¡Huyan!
Frente a nosotras se sienta una pareja. Cuando nos escuchan conversar, de inmediato y casi al unísono nos preguntan si somos venezolanas. “Nosotros también”, nos dicen con un dejo de tristeza. Pronto descubrimos que es la tristeza del que ha emigrado, que trata de explicar las razones por las que dejó su patria…
No sé cuántos venezolanos se habrán ido, pues obtener cifras ciertas en estos momentos es misión imposible. Pero no deja de llamar la atención que dos personas que se sienten frente a uno en un tren sean venezolanas, con tantas personas que se mueven a diario en los trenes catalanes. “Ustedes no pueden irse de regreso a Venezuela, ¿para qué se van a ir, para que las maten?… ¡quédense aquí!”, nos dijo él con angustia.

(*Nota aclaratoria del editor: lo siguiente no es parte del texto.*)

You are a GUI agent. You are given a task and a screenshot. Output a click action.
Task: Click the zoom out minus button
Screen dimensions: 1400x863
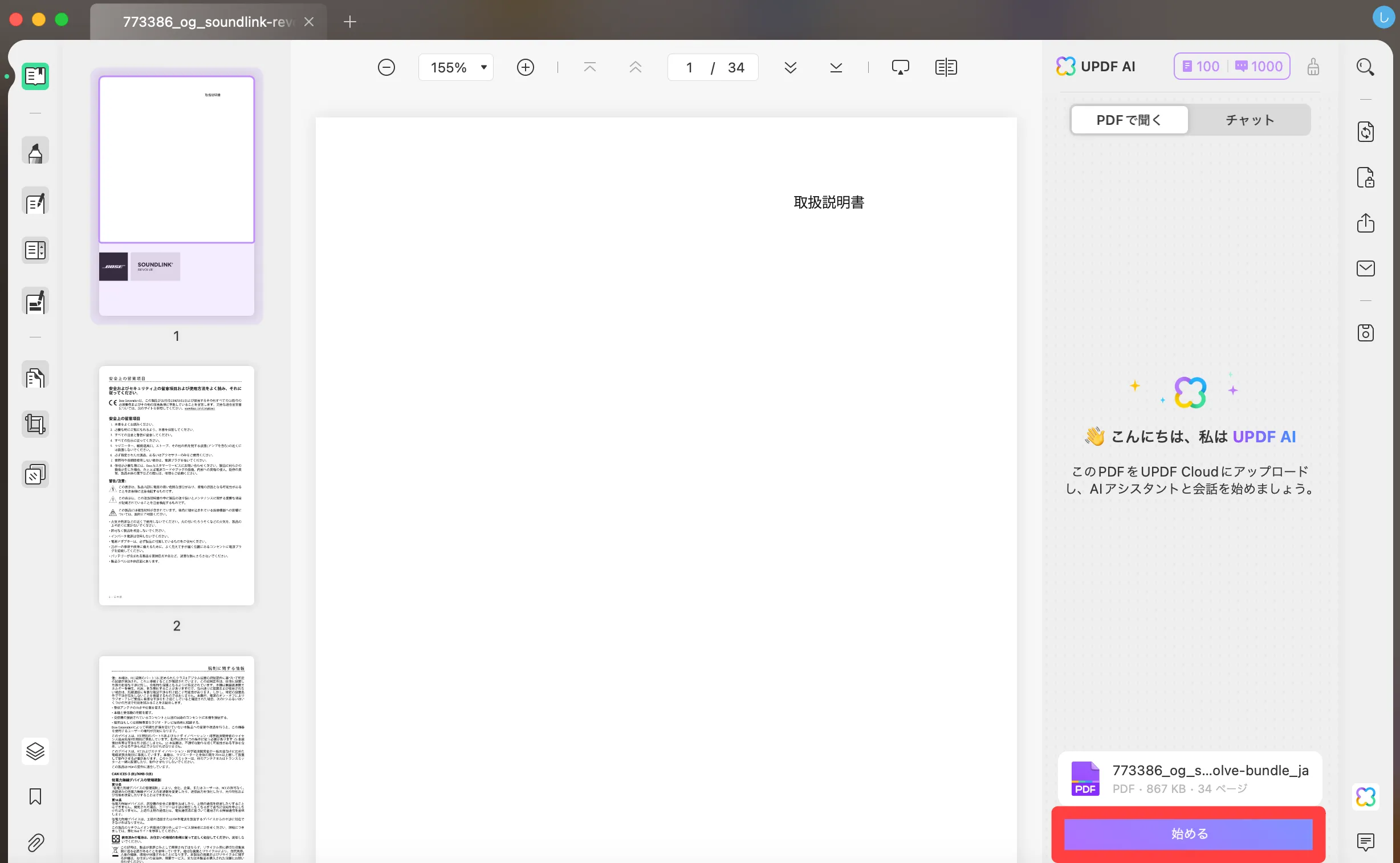point(385,67)
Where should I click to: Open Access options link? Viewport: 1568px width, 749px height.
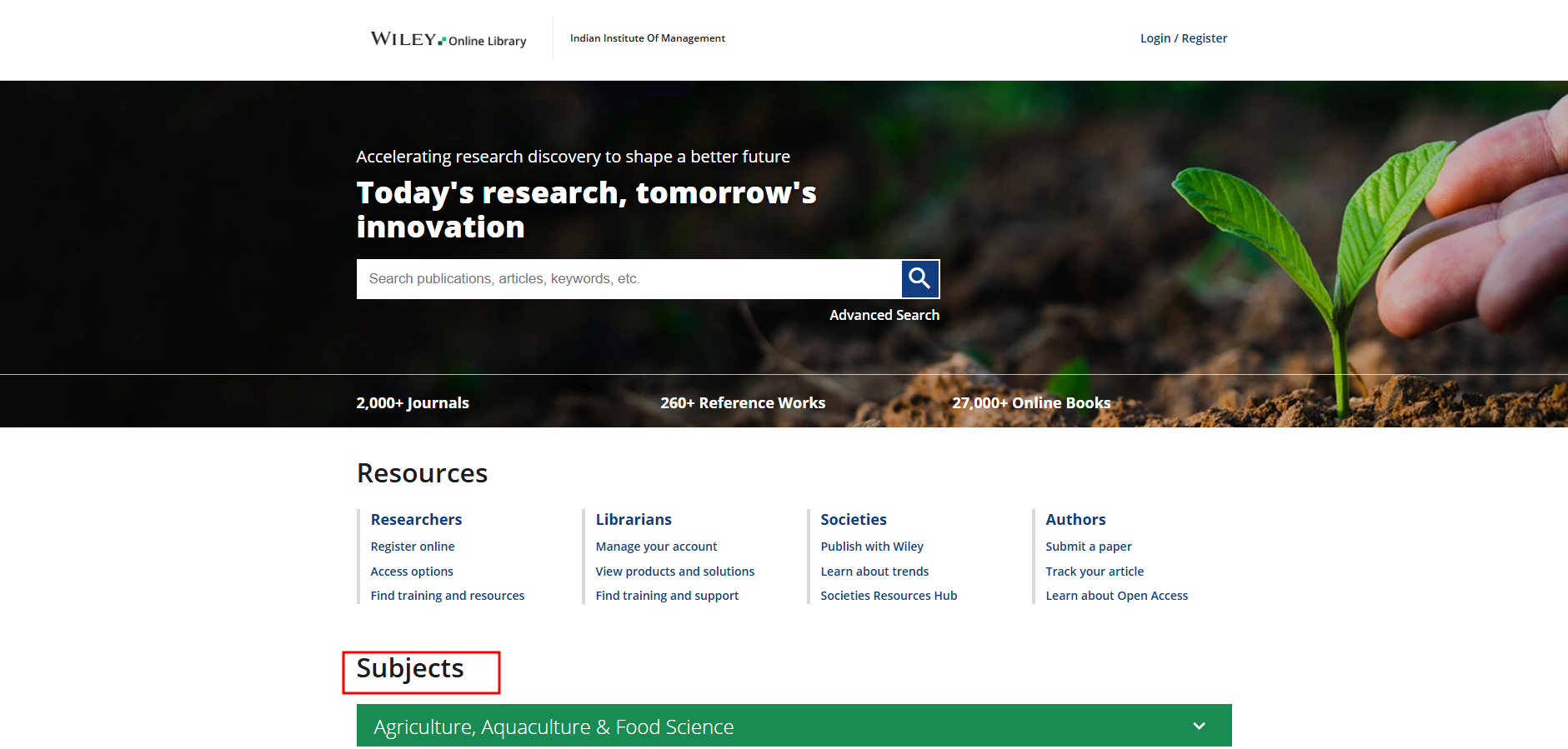coord(412,572)
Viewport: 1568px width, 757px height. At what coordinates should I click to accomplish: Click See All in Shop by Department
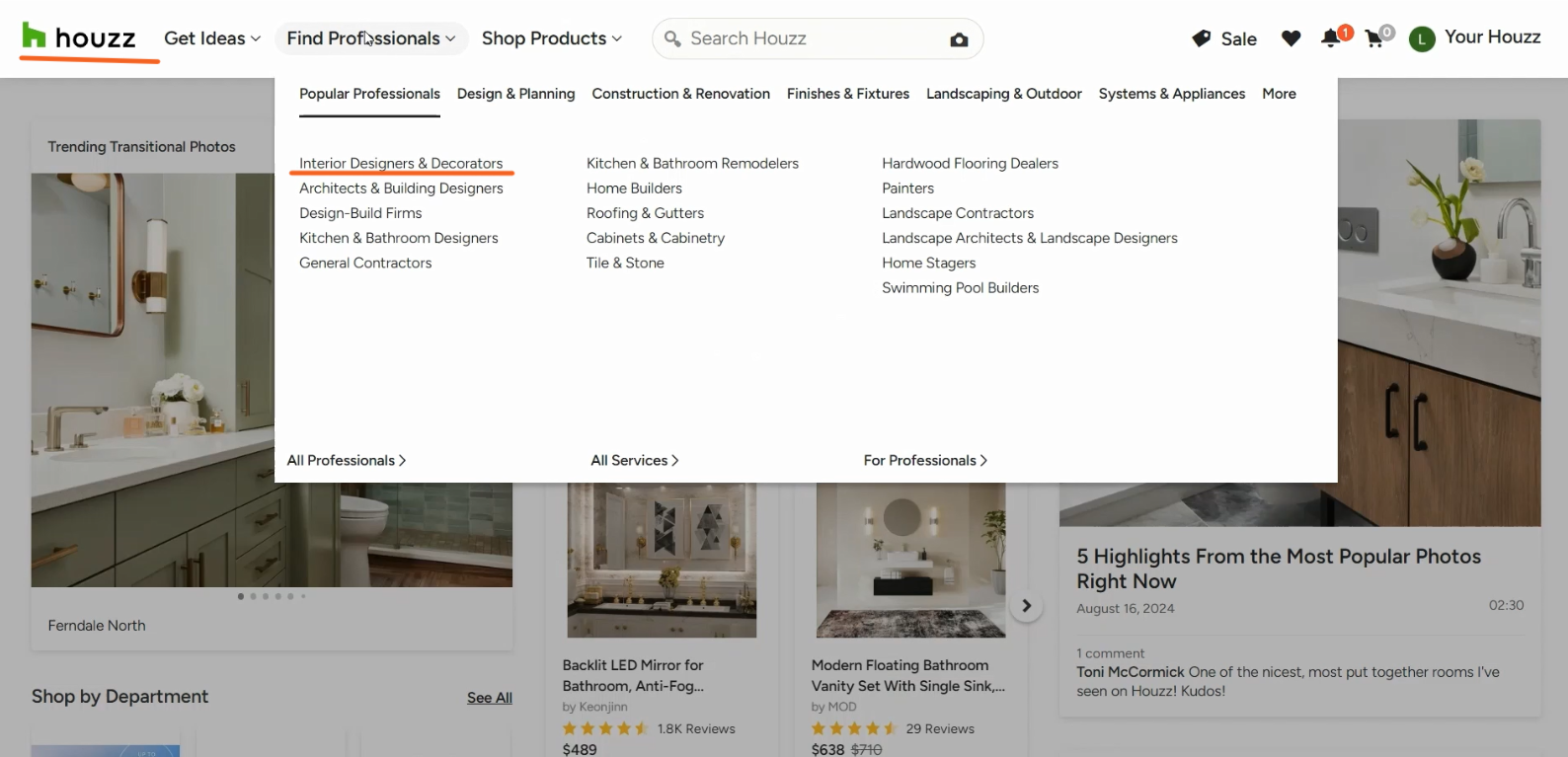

Más que angustia, era casi un ruego.
Nos contaron que la decisión de vender todo y venirse (ella tiene pasaporte de la Comunidad) la tomaron luego de varios eventos desafortunados que les sucedieron en un par de días (además de todos los eventos desagradables, incómodos y dolorosos a los que estamos sometidos los venezolanos a diario): primero, el hijo tenía síntomas de dengue o Chikungunya y cuando ella salió para llevarlo a examinar se encontró con que le habían robado la batería de su camioneta en el estacionamiento de su propio edificio… ¡sus vecinos! Ni qué decir lo que le costó conseguir otra… tuvo que conformarse con una de segunda mano a precio de varias veces una nueva. Fue de una clínica a otra buscando que le hicieran el examen, y su angustia aumentaba a medida que la iban despachando con un “no tenemos reactivos para hacerle los exámenes”. Finalmente se los hicieron y el resultado se lo dieron en un papel que más bien parecía un ticket de estacionamiento, me imagino que, entre otras cosas, por la escasez de papel. Pero ella terminó cuestionándose si realmente le habían hecho el examen o no, si el “negativo” era real o no o si simplemente era una ruleta de un negocio…
Un par de días más tarde su hija estaba en una camioneta con unos compañeros de universidad que fue tiroteada por unos malandros, una mañana cuando llegaban a clase. Les vaciaron los cauchos y las puertas quedaron con los huecos de las balas. Por fortuna, la muchacha y sus amigos salieron ilesos. Otros no han corrido con la misma suerte.
“¿Ustedes han visto el letrero que está cerca del (supermercado) San Lorenzo?”, nos preguntó. Es un grafiti que dice “¿Estás esperando que maten a tu hijo para reaccionar?”. Sí, lo vemos cada vez que pasamos por ahí. “Esa idea se instaló en mi mente hasta que finalmente nos vinimos. No queríamos. Pero ahora que tenemos esta paz sabemos que hicimos lo correcto. Aún no tenemos trabajo, probablemente terminaremos trabajando en algo para lo que estamos sobrecalificados, pero no nos importa: estamos tranquilos y los muchachos están a salvo”.
La verdad sea dicha, yo había interpretado el grafiti en cuestión como un llamado a luchar por el país, no como un llamado para que uno se vaya, pero me imagino que haber tenido a una hija tan cerca de la muerte como la tuvo esa pareja, definitivamente cambia las perspectivas. Todos los que tenemos hijos entre los dieciocho y los treinta y pico de años sabemos el calvario que es que salgan a divertirse. Uno no los puede encerrar, son sus vidas que tienen que vivir… pero la angustia de que les pase algo está siempre presente. Porque en mayor o menor grado, a todos les ha “pasado algo”.
Cuando se bajaron del tren, él se volteó hacia nosotras justo antes de que se cerraran las puertas y nos dijo “¡Huyan de Venezuela!”. Sus palabras helaron nuestra sangre ¡Qué cosa tan triste es huir del país de uno! ¿En qué se nos ha convertido nuestro país que hay tanta gente huyendo? En el DRAE está la respuesta: huir es “1. Alejarse deprisa, por miedo o por otro motivo… para evitar un daño, disgusto o molestia… 4. Apartarse de algo malo o perjudicial”. Tristemente, una opción para muchos.